> Exercise details
A faithful transcript of all the lines below, with no pictures, is the goal here.

(Stored data)
########################################
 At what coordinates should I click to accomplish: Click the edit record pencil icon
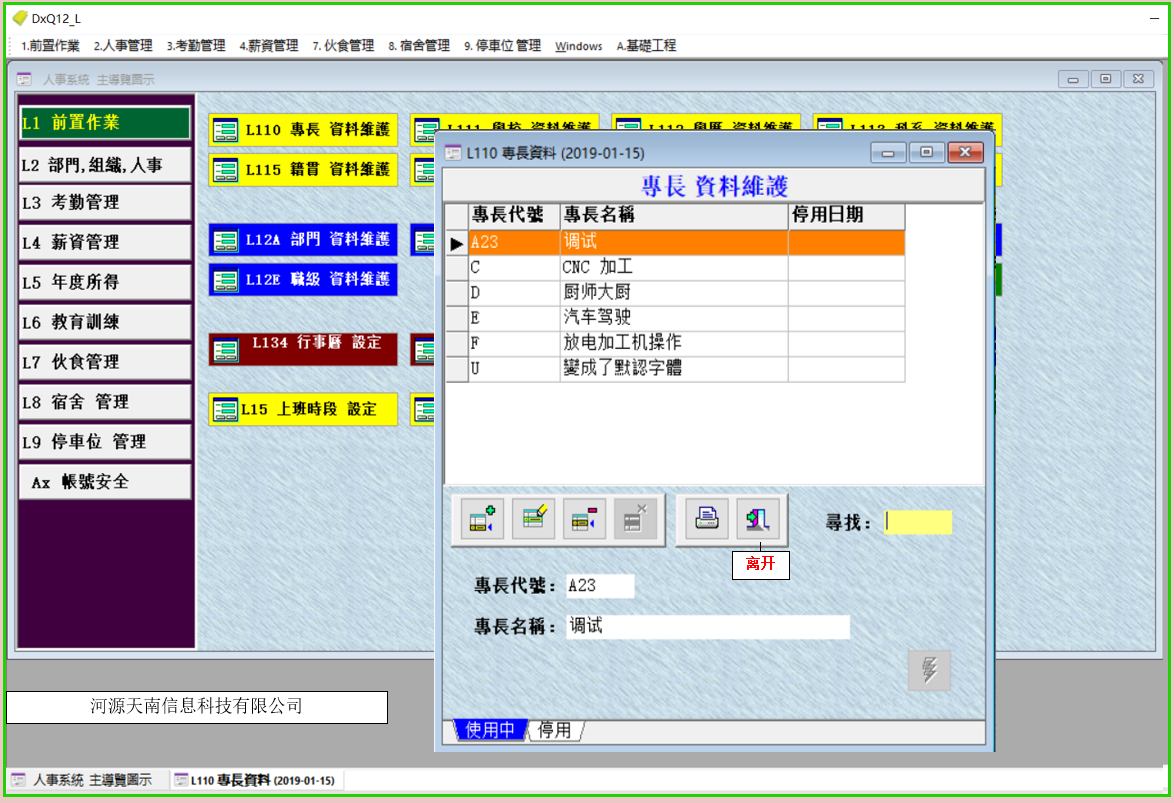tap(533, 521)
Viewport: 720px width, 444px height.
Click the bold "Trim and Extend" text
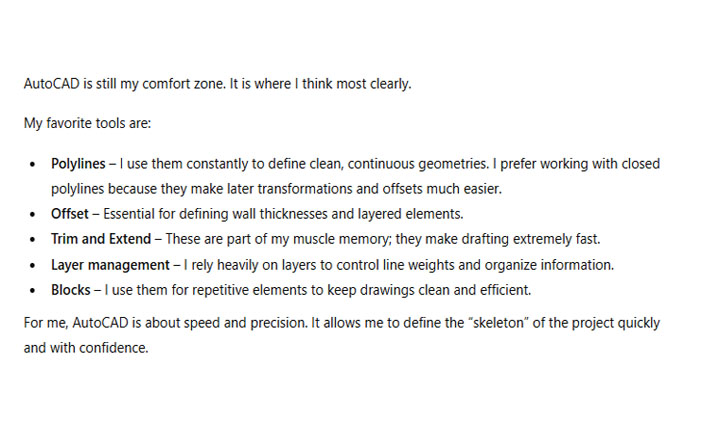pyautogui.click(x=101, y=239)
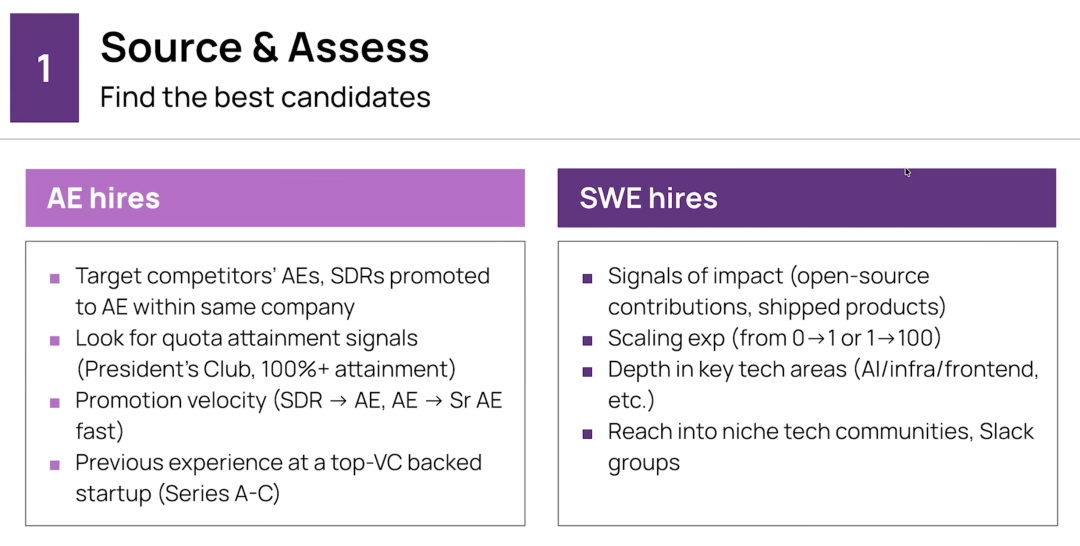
########################################
> Answer to the exercise
 At what coordinates should I click to accomplish: Click the edit record pencil icon
tap(533, 521)
Viewport: 720px width, 444px height.
Click the bold "Trim and Extend" text
pyautogui.click(x=101, y=239)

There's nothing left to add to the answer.